However, some folks might think that the "Where the boys are like a lump of gold, And the girls as sweet as candy" lines live on in these lines:

"Boys are rotten Just like cotton/Girls are handy Just like candy."
It's possible that the "boys are like a lump of gold" line etc may be at least one of the sources for "boys are rotten...", but I'm not certain of that.
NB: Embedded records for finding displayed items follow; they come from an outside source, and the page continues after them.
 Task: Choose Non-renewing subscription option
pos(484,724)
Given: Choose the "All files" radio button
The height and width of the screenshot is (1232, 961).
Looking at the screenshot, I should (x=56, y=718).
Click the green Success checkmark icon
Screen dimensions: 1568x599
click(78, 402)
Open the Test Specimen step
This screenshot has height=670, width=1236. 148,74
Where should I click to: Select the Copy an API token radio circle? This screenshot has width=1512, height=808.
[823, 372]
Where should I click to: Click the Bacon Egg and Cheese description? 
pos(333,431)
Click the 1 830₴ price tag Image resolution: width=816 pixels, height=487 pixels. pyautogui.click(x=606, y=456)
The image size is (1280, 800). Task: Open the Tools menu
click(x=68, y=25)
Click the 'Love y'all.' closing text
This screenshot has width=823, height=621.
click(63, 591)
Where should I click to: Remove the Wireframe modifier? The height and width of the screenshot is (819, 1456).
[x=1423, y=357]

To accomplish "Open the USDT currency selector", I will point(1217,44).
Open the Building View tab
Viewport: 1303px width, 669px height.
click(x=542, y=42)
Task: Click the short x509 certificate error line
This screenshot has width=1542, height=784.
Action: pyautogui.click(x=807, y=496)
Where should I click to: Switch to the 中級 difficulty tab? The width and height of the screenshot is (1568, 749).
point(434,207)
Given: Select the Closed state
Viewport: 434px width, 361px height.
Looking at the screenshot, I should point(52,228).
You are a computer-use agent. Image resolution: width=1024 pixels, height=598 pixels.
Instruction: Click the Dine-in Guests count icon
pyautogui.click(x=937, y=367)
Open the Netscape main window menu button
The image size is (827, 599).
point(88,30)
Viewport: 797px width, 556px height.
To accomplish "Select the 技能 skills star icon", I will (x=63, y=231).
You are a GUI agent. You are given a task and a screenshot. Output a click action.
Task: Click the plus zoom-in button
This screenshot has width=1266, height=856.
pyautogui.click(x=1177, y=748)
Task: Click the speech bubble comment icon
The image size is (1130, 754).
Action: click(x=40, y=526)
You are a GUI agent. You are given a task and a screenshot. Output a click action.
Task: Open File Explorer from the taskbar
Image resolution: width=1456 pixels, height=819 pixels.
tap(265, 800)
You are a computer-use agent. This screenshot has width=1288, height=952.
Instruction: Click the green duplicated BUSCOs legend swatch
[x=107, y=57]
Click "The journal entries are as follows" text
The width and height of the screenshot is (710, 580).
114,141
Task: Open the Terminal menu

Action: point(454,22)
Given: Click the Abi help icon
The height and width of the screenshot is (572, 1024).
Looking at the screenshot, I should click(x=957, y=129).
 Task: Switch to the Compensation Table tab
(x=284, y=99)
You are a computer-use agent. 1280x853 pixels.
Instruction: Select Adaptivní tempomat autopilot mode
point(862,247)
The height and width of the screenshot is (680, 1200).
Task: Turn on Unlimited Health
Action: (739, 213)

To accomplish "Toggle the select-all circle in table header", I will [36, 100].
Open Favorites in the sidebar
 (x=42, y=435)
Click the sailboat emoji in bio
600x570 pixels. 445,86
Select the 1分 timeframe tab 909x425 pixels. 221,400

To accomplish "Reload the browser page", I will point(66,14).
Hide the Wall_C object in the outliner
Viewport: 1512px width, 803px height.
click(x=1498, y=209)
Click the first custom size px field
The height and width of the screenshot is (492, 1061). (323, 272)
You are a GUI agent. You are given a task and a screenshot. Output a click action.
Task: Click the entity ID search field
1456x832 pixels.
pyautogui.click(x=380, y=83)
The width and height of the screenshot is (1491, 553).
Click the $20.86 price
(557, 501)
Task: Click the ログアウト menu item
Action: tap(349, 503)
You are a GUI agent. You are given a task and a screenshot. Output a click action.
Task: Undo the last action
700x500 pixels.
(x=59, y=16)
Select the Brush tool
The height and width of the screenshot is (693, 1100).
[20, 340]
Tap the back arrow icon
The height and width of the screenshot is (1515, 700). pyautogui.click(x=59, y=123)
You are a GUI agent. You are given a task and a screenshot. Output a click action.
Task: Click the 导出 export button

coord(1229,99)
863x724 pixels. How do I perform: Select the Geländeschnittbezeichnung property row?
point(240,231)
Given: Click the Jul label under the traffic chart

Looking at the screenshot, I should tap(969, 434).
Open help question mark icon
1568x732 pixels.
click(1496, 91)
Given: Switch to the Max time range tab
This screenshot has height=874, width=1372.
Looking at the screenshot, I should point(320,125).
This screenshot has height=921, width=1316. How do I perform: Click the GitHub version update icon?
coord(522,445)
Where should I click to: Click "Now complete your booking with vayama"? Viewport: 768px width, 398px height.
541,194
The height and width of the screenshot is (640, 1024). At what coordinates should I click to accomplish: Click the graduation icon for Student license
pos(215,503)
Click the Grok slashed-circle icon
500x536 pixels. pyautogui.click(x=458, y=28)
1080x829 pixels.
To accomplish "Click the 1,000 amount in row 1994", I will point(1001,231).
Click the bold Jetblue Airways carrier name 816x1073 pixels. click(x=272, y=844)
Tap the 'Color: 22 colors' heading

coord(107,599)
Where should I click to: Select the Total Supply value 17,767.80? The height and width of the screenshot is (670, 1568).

Here's a common given version of the contemporary handclap rhyme containing that "boys are rotten" line:

My mother. Your mother
live across the street
eighteen nineteen Blueberry Street
Every night they have a fight
And this is what they said tonight
Boys are rotten
made out of cotton.
Girls are dandy
made out of candy
Girls go to Mars
To be superstars
Boys go to Jupiter
to get more stupider
Boys drink beer
To be unfair
Girls drink Pepsi
To get more sexy.
-Yammieshya P. {age 13 years} & Sadiqia P. {age 11 years}; [Pittsburgh, Pennsylvania, 2005


Also, Michael, it may be of interest to you and others that I've found that circle singing games- marching or otherwise- appear to have been relegated to a class room activity directed by pre-school teachers and other adults for pre-school age children. This appears to be the case among African American children in my area. And I dare say it's true elsewhere in the USA and maybe not just among African American children.

Stella Ola Ola/Slap Billy Ola is a big exception to my observation that elementary school age children {5-12 years old} don't play singing or chanting circle games.

Another big exception to this statement is "Going to Kentucky". That 'show me your motion' circle game is played in the traditional 'ring game with one person in the middle' mode. Another contemporary rhyme in that same traditional ring game mode is the contemporary version of 'Little Sally Walker {was walkin down the street}.